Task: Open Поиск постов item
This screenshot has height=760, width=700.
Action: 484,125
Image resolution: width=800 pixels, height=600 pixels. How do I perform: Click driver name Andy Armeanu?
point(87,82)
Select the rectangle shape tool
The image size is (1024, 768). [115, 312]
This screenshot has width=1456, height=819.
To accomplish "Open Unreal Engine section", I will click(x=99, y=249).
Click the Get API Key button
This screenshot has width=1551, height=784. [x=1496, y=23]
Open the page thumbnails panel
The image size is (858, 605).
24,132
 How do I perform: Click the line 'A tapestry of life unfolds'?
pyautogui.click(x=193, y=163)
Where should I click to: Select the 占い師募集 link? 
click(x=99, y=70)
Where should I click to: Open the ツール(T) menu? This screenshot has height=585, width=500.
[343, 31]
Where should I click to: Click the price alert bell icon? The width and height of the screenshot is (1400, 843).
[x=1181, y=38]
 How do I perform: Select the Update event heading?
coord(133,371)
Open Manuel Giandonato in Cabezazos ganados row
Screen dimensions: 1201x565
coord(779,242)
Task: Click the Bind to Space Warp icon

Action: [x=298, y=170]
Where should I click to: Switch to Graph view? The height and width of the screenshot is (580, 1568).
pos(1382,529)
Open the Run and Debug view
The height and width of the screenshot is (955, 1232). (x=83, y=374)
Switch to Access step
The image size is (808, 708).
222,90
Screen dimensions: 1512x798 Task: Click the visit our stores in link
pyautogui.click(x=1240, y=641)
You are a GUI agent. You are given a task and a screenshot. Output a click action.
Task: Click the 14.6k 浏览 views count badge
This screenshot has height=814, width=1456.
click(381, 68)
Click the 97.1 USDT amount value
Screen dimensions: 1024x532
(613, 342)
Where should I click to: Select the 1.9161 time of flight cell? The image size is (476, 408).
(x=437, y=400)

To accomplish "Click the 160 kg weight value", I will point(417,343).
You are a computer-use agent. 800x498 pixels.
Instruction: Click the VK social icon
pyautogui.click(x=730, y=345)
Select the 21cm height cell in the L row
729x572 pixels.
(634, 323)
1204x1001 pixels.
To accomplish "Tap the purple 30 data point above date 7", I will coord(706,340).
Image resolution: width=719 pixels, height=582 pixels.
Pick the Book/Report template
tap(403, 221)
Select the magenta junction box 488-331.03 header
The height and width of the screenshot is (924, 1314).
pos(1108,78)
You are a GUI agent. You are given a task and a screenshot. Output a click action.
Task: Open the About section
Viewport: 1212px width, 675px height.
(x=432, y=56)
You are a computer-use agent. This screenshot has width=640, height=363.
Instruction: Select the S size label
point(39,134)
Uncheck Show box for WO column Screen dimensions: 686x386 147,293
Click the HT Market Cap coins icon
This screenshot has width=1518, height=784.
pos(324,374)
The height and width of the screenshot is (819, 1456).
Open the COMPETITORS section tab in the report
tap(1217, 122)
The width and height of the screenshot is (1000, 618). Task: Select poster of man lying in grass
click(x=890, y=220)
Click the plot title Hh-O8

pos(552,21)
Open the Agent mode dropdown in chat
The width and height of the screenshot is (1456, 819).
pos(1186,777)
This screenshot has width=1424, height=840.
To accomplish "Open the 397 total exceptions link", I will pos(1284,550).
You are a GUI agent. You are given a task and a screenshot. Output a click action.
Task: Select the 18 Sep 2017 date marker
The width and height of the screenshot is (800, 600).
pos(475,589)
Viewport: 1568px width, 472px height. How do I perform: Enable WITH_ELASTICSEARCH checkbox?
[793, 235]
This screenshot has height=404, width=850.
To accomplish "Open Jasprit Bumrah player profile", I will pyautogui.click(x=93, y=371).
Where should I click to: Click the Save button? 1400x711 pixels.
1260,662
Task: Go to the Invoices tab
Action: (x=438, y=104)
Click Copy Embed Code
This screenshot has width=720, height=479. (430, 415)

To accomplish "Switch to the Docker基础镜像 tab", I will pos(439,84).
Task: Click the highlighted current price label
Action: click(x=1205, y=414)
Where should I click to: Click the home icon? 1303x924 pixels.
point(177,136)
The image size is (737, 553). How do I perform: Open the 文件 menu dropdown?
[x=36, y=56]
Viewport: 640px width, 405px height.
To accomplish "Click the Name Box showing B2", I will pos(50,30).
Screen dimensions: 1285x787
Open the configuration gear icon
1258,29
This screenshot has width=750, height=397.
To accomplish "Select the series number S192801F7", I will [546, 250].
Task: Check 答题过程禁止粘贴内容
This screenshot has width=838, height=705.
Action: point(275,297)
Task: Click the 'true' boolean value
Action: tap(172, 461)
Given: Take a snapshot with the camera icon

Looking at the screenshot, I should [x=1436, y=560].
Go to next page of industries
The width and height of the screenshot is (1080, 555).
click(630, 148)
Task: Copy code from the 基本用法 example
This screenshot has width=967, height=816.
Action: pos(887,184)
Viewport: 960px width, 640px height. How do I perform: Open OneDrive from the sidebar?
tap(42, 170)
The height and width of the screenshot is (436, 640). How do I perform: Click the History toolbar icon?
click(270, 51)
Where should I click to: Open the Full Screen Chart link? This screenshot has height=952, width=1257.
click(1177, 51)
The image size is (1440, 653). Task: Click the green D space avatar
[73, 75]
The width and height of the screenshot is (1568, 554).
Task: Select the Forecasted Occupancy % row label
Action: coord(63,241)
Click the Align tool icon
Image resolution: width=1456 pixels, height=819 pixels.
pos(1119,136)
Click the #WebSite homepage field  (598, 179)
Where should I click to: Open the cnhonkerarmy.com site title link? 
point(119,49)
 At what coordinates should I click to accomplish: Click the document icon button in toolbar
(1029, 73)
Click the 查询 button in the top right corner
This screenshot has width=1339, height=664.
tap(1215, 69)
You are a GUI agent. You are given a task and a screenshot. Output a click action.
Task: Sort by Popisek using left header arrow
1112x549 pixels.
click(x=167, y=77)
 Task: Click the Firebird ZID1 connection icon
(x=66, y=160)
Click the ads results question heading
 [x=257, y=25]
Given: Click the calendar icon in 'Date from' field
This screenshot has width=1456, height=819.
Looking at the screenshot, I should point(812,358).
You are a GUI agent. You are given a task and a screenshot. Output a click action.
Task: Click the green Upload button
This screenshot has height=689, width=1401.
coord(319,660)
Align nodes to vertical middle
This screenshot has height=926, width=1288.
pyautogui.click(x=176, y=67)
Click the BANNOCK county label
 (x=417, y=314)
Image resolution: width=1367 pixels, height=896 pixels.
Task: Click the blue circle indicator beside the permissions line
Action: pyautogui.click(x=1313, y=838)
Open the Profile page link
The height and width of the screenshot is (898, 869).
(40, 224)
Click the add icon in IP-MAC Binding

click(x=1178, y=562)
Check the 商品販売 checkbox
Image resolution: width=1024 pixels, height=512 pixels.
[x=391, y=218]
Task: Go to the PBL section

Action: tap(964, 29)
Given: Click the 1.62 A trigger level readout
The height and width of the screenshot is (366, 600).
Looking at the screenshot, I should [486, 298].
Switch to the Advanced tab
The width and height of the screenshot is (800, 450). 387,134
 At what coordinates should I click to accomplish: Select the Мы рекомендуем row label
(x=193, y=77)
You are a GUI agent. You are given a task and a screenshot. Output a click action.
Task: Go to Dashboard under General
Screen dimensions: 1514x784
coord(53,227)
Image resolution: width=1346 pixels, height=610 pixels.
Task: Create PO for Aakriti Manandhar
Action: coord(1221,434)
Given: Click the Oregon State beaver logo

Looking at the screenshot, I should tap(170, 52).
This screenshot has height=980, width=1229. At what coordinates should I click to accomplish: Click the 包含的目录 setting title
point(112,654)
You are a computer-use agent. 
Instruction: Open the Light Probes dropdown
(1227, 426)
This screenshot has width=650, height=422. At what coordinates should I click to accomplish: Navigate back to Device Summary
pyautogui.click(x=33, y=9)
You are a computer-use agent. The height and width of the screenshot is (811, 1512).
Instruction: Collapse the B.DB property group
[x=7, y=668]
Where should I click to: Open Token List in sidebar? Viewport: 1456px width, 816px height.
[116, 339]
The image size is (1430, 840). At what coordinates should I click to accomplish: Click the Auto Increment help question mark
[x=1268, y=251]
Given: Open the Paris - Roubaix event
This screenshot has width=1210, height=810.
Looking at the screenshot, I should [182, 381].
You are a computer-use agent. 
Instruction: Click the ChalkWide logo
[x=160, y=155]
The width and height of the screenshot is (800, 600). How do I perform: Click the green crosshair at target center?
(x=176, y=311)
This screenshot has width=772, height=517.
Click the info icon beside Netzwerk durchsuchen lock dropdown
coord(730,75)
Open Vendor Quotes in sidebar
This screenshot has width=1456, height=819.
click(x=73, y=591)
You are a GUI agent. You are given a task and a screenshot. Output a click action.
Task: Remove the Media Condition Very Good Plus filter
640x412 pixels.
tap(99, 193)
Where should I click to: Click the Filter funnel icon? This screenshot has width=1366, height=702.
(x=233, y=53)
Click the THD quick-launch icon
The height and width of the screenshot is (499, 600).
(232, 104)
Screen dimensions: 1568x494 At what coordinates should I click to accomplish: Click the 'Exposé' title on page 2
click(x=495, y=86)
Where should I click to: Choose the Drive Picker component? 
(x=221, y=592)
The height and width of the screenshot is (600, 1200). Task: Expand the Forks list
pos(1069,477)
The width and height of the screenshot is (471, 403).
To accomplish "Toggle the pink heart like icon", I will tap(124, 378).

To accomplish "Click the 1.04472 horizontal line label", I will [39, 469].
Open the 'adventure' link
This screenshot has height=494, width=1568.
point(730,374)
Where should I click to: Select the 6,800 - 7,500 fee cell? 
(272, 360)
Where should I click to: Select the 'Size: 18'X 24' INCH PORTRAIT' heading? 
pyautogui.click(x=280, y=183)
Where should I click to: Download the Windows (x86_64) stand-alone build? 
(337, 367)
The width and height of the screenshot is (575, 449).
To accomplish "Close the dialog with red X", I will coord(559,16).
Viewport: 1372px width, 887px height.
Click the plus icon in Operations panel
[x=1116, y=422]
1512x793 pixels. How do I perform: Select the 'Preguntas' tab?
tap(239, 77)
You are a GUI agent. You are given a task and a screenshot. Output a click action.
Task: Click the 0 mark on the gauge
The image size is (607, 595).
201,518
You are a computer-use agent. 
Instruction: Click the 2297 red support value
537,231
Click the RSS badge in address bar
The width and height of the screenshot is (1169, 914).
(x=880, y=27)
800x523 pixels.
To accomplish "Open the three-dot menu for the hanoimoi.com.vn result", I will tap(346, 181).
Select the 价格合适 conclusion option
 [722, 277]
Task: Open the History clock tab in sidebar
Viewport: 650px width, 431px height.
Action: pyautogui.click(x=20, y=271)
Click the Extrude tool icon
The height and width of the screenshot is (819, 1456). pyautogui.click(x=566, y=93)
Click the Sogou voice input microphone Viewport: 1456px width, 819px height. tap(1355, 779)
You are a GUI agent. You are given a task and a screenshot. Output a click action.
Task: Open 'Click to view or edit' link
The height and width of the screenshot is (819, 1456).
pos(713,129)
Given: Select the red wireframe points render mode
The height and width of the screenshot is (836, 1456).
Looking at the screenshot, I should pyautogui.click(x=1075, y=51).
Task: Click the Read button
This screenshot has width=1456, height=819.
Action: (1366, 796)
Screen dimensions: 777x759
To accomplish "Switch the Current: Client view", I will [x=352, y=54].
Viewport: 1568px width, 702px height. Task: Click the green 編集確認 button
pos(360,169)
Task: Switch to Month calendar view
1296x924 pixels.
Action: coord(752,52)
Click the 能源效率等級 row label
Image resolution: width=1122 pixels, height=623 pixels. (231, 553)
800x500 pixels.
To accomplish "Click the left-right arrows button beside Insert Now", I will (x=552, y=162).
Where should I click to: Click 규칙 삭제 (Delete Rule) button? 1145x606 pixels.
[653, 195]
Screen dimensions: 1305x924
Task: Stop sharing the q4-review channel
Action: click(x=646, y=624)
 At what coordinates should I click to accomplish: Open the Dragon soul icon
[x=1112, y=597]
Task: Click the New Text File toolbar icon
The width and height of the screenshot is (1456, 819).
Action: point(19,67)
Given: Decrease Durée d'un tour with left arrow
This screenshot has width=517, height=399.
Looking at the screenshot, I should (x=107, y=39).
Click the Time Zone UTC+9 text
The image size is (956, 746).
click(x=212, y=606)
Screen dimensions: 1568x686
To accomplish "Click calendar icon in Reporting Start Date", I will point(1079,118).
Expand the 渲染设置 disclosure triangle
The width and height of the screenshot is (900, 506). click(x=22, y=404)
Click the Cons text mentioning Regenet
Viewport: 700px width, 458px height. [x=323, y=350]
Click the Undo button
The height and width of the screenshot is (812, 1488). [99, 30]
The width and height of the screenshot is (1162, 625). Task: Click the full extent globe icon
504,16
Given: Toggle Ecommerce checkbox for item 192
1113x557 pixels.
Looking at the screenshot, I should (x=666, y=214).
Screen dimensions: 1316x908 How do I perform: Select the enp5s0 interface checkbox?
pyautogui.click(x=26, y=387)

_What is being asked_
Copy the items verbatim, starting at the line that contains "Click the Undo button" and ending at the line that contains "Looking at the screenshot, I should (x=666, y=214).".

_Task result_
Click the Undo button
The height and width of the screenshot is (812, 1488). [99, 30]
The width and height of the screenshot is (1162, 625). Task: Click the full extent globe icon
504,16
Given: Toggle Ecommerce checkbox for item 192
1113x557 pixels.
Looking at the screenshot, I should (x=666, y=214).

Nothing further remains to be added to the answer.